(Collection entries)
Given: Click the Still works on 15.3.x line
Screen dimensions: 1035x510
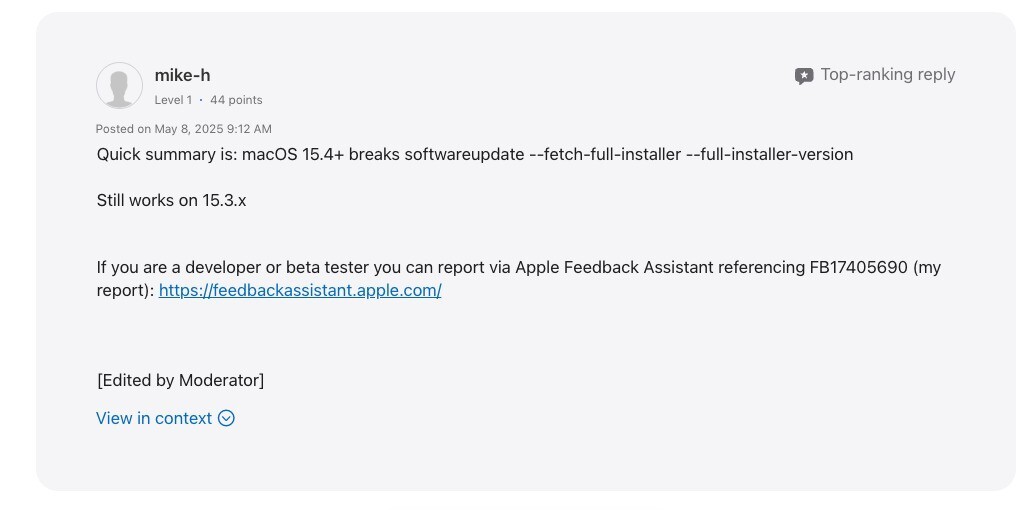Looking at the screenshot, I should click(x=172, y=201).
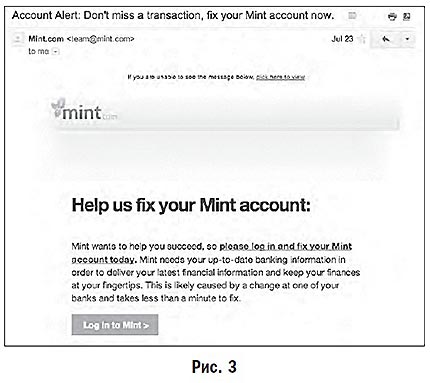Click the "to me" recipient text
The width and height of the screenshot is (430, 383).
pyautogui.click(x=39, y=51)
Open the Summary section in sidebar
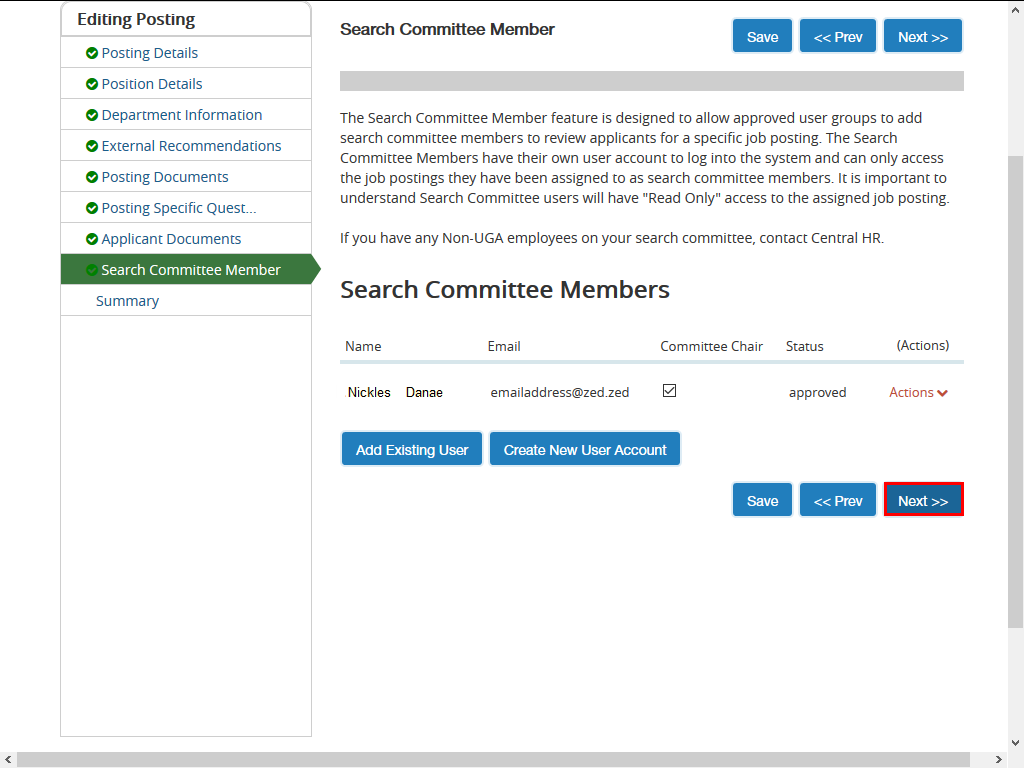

▶ **About this exercise**:
Print the records above exactly, minus pictures.

▶ **Completed task**:
Given: Click the Still works on 15.3.x line
Screen dimensions: 1035x510
Looking at the screenshot, I should click(x=172, y=201).
Click the "to me" recipient text
The width and height of the screenshot is (430, 383).
pyautogui.click(x=39, y=51)
Open the Summary section in sidebar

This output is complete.